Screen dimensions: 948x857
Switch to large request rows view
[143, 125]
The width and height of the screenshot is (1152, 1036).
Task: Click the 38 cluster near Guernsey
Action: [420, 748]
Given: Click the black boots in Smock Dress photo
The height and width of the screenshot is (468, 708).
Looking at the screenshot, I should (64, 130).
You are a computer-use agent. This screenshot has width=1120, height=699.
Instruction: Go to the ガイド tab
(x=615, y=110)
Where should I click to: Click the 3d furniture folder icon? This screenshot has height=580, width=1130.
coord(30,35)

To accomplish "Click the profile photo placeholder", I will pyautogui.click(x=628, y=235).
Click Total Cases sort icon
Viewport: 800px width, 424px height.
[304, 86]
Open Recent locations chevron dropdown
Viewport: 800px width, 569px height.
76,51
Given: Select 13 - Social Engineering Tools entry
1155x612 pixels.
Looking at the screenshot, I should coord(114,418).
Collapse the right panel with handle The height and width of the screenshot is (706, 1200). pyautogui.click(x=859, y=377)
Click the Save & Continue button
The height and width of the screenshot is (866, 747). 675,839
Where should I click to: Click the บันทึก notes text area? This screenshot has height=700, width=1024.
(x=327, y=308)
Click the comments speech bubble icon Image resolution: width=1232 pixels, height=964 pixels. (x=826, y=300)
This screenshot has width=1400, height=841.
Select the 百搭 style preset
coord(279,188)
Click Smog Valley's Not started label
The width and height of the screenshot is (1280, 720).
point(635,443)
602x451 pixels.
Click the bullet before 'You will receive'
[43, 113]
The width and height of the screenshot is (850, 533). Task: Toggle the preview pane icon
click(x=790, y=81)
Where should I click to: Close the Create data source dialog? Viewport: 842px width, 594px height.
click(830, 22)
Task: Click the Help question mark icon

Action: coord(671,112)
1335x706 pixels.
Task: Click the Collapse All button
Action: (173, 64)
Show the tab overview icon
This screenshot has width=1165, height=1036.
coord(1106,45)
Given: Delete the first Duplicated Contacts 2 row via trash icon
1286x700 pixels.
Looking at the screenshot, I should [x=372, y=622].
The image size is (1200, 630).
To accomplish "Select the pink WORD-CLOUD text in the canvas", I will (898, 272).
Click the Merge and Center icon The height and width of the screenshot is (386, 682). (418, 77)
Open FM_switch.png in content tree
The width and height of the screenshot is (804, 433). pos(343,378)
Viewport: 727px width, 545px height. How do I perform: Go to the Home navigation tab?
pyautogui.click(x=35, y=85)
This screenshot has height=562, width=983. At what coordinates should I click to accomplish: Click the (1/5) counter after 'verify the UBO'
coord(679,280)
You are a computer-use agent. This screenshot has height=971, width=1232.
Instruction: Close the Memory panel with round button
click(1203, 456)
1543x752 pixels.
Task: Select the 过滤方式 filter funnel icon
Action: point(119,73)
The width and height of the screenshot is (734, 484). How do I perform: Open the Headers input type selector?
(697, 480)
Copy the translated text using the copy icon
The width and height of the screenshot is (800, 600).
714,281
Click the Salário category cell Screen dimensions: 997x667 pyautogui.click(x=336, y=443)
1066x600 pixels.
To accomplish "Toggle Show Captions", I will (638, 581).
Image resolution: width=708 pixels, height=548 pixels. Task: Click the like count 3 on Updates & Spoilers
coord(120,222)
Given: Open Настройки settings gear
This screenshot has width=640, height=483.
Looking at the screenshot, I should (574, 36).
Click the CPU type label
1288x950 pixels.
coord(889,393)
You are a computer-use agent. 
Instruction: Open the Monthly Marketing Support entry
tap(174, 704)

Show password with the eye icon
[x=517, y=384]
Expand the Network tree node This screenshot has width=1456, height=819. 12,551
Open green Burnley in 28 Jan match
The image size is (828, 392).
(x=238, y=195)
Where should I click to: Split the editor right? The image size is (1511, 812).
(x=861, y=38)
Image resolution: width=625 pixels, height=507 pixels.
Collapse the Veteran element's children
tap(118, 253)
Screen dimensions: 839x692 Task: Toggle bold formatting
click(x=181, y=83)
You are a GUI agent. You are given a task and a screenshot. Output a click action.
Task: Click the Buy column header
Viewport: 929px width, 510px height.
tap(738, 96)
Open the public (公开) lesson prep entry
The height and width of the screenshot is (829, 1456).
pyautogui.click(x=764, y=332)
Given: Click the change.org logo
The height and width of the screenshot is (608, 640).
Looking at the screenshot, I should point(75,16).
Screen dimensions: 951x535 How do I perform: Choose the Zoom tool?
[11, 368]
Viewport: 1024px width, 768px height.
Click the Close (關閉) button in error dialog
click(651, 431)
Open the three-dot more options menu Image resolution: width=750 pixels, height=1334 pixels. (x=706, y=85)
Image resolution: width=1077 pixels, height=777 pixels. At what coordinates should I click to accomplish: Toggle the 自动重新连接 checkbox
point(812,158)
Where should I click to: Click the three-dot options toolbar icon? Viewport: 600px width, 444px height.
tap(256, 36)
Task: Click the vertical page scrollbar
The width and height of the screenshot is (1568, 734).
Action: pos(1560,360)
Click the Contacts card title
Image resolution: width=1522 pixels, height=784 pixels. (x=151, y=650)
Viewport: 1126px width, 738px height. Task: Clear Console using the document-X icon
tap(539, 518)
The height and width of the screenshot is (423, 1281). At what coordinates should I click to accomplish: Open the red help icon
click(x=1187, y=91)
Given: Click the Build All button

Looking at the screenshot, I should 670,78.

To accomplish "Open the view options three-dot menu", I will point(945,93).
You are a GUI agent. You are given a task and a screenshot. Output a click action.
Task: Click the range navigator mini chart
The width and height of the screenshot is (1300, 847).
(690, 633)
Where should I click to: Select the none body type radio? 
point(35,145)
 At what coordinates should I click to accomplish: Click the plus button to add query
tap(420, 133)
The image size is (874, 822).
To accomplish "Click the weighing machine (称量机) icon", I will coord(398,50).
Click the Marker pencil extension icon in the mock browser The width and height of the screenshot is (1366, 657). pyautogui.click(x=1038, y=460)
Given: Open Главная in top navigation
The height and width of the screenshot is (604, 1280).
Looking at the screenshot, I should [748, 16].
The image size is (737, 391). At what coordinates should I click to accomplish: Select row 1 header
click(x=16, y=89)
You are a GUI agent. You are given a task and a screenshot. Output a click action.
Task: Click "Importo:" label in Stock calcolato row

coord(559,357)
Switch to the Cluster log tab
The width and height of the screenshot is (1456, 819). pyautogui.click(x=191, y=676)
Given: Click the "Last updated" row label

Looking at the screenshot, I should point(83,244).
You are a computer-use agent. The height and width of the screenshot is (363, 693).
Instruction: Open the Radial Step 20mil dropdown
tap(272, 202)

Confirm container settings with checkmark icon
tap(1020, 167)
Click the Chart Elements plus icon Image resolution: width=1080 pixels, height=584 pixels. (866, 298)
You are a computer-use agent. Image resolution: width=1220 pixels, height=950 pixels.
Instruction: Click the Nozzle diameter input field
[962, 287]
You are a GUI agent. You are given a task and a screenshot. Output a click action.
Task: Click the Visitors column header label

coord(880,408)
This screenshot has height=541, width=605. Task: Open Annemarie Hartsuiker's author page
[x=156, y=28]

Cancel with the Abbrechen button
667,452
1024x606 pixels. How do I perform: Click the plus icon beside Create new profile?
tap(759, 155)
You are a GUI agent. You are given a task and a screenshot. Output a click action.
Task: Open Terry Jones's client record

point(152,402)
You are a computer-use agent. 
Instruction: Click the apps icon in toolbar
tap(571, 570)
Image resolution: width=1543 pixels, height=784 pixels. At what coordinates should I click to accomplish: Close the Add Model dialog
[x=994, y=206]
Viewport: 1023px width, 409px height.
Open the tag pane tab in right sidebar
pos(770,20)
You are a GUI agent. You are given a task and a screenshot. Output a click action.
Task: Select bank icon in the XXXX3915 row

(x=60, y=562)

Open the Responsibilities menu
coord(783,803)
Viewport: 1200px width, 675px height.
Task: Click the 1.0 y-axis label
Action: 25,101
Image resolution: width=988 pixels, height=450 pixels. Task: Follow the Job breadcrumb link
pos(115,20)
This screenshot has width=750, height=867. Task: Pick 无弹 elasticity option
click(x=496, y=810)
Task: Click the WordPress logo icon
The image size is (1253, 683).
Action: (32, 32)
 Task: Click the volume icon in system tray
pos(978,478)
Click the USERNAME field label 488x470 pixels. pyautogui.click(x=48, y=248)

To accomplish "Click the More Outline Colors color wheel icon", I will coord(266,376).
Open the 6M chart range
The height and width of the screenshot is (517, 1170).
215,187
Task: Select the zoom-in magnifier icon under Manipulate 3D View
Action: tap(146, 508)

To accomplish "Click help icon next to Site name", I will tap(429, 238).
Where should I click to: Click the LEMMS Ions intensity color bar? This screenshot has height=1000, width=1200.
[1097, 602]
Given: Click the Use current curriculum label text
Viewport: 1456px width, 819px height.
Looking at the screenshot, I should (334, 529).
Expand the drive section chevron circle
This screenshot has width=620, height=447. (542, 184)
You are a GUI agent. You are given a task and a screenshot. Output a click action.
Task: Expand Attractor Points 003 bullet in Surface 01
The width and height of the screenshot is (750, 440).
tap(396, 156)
══════
* WORK REQUEST
I'd like an exact copy of the lines above, from the very first one through the line that contains "This screenshot has width=1400, height=841.", with nothing else added.

* EXPECTED OUTPUT
Screen dimensions: 948x857
Switch to large request rows view
[143, 125]
The width and height of the screenshot is (1152, 1036).
Task: Click the 38 cluster near Guernsey
Action: [420, 748]
Given: Click the black boots in Smock Dress photo
The height and width of the screenshot is (468, 708).
Looking at the screenshot, I should (64, 130).
You are a computer-use agent. This screenshot has width=1120, height=699.
Instruction: Go to the ガイド tab
(x=615, y=110)
Where should I click to: Click the 3d furniture folder icon? This screenshot has height=580, width=1130.
coord(30,35)

To accomplish "Click the profile photo placeholder", I will pyautogui.click(x=628, y=235).
Click Total Cases sort icon
Viewport: 800px width, 424px height.
[304, 86]
Open Recent locations chevron dropdown
Viewport: 800px width, 569px height.
76,51
Given: Select 13 - Social Engineering Tools entry
1155x612 pixels.
Looking at the screenshot, I should coord(114,418).
Collapse the right panel with handle The height and width of the screenshot is (706, 1200). pyautogui.click(x=859, y=377)
Click the Save & Continue button
The height and width of the screenshot is (866, 747). 675,839
Where should I click to: Click the บันทึก notes text area? This screenshot has height=700, width=1024.
(x=327, y=308)
Click the comments speech bubble icon Image resolution: width=1232 pixels, height=964 pixels. (x=826, y=300)
This screenshot has width=1400, height=841.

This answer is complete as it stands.